**Exercise brief:** Return, word for word, the lines of the listing below from the one with "Task: Open Create UTF-8 files BOM dropdown" through the one with "Given: Expand the Your settings dropdown", and no other lines.

===== Data

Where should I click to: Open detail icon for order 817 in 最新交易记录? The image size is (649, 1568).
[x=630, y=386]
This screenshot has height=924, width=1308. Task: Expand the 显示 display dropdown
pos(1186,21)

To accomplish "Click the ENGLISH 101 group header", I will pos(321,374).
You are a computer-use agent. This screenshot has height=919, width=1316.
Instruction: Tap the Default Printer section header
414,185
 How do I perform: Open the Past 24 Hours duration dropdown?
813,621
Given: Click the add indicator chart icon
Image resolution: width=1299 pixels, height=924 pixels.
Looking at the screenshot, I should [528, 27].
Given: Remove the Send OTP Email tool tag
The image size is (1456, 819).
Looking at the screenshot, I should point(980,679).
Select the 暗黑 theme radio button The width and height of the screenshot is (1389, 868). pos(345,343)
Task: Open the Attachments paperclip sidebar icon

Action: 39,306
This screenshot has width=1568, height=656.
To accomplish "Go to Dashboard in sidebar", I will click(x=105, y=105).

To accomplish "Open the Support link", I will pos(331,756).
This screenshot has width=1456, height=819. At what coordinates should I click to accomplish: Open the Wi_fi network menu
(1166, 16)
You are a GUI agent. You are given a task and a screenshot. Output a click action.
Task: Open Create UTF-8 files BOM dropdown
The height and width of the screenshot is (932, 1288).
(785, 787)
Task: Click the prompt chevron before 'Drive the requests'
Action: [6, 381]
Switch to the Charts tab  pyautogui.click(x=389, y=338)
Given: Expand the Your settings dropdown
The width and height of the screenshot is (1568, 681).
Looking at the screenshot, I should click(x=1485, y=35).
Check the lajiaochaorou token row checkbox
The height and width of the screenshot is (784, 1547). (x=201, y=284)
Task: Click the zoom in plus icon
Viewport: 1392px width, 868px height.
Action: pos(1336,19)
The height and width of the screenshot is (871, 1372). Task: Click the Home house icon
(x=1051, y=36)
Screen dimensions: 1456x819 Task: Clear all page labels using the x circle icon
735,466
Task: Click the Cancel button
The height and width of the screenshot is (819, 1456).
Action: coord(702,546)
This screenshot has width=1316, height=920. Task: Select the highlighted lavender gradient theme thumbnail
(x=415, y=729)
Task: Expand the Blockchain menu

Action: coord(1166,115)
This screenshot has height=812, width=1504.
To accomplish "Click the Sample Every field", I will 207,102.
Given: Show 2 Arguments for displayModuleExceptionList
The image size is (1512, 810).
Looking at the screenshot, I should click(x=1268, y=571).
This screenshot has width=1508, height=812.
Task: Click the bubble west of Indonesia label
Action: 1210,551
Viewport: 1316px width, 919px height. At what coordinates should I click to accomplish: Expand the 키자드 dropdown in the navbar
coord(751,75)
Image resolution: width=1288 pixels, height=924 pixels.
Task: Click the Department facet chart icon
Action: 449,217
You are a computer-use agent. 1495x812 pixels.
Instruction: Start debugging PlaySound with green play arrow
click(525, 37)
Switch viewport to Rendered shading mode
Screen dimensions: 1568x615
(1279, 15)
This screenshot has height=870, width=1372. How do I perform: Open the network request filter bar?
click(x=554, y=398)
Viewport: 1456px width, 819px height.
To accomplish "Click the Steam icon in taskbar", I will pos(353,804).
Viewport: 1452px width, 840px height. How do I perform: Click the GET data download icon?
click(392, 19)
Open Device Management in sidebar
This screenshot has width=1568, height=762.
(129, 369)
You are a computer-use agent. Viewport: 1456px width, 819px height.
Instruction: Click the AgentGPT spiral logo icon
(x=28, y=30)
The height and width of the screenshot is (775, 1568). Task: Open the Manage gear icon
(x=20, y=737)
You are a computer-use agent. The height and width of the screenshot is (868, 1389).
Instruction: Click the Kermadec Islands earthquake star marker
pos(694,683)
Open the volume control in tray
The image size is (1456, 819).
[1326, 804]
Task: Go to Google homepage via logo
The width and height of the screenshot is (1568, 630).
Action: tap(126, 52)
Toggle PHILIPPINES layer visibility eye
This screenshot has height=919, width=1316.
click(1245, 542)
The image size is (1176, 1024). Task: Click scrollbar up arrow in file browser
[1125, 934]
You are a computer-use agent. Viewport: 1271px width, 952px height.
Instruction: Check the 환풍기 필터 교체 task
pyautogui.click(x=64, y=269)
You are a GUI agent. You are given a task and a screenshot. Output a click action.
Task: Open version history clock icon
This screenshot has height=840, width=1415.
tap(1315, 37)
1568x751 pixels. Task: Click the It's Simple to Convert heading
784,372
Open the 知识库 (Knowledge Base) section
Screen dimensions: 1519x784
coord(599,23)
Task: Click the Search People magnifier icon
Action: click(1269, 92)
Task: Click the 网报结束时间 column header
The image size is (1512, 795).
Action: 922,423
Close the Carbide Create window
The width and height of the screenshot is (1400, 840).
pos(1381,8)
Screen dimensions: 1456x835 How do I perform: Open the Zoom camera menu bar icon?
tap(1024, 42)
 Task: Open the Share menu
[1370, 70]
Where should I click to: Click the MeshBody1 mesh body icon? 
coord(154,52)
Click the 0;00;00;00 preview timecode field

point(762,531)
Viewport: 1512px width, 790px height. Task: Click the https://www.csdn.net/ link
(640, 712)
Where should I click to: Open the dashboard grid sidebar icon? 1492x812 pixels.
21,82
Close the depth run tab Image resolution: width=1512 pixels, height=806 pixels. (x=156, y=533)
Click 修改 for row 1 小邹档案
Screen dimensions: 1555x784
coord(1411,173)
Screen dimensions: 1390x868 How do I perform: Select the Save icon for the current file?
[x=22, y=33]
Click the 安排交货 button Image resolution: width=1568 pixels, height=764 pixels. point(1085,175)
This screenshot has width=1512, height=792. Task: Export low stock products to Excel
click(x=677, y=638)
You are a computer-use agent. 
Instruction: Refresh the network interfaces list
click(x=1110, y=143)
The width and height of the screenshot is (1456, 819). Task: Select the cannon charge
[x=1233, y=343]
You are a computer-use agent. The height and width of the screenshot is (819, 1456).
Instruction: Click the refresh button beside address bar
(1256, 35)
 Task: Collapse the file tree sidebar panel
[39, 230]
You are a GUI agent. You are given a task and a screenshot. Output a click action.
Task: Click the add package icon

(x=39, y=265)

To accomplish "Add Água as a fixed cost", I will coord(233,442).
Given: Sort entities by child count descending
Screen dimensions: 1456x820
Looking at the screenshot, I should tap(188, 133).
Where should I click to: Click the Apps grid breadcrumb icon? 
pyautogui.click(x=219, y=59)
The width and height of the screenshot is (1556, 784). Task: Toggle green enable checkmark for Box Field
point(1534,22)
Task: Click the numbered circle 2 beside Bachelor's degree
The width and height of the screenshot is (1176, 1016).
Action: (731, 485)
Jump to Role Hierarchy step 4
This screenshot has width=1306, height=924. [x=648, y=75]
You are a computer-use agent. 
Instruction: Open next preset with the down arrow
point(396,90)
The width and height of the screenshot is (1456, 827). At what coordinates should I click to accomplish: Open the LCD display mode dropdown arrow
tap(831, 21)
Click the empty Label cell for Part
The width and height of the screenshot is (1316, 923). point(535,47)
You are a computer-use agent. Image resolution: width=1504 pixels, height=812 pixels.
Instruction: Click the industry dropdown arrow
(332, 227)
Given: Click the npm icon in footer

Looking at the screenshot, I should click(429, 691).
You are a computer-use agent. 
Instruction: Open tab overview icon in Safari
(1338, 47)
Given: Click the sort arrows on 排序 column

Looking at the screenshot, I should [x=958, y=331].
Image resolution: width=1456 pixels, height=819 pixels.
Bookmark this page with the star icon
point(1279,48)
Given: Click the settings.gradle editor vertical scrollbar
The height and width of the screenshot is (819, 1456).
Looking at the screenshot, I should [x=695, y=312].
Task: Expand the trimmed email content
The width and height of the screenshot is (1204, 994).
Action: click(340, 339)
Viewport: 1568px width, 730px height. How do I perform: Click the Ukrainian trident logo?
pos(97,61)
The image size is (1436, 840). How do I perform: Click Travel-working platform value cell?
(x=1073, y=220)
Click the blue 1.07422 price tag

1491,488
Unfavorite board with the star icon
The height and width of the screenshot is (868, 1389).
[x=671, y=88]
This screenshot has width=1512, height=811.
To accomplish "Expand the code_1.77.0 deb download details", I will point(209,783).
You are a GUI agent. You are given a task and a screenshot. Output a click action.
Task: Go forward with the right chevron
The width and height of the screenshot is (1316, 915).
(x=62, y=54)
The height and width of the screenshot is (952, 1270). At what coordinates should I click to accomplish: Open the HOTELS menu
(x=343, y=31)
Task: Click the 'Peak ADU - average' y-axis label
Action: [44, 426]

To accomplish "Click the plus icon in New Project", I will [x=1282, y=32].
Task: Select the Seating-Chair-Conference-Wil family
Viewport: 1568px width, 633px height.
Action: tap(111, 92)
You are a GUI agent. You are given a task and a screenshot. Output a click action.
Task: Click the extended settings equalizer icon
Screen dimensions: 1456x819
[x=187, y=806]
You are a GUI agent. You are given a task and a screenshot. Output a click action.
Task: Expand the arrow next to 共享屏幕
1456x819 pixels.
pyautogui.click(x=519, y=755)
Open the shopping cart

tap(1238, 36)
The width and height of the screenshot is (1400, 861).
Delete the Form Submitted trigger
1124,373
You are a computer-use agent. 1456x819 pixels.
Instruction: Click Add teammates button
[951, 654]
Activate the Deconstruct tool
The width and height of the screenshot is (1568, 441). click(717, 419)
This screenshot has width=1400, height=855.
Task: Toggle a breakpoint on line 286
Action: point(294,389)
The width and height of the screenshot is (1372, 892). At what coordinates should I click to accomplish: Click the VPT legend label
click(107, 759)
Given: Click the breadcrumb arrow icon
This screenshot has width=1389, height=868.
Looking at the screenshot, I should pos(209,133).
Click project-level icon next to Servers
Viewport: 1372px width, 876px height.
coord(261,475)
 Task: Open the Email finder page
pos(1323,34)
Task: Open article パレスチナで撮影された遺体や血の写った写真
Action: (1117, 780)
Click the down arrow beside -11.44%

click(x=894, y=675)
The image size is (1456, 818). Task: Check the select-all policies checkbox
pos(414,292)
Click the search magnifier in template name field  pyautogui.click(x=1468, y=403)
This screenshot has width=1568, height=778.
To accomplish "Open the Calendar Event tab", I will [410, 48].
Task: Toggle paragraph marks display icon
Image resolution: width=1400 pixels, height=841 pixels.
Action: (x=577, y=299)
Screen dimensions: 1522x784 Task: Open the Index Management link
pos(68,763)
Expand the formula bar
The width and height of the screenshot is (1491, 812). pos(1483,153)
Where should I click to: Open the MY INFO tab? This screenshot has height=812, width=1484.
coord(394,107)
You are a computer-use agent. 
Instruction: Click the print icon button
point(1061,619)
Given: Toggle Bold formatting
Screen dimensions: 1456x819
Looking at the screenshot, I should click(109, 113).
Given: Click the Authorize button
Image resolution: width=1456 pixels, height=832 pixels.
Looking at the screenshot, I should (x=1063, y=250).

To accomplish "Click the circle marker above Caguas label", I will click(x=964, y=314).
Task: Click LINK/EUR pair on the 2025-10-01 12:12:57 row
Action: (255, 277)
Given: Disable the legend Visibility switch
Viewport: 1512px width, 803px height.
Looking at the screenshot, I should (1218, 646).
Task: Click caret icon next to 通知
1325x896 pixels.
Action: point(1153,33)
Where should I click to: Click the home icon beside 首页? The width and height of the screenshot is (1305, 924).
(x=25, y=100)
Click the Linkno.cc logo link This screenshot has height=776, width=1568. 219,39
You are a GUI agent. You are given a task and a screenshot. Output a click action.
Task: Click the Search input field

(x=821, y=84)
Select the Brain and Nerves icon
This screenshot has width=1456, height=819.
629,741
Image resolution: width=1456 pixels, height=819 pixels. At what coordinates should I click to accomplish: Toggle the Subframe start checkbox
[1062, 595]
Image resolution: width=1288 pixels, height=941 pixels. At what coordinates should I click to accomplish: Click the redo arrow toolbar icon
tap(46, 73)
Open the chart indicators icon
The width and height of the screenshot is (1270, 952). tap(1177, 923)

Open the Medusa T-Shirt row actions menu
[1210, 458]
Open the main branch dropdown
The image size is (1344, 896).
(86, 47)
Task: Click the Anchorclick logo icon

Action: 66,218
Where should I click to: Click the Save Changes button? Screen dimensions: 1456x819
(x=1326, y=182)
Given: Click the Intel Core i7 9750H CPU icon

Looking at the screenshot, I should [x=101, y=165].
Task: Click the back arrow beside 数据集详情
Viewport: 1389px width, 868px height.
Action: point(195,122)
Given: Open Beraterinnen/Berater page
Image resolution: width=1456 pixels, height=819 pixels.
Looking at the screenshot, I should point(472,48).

==========

**Answer for the task:**
Task: Open Create UTF-8 files BOM dropdown
The height and width of the screenshot is (932, 1288).
(785, 787)
Task: Click the prompt chevron before 'Drive the requests'
Action: [6, 381]
Switch to the Charts tab  pyautogui.click(x=389, y=338)
Given: Expand the Your settings dropdown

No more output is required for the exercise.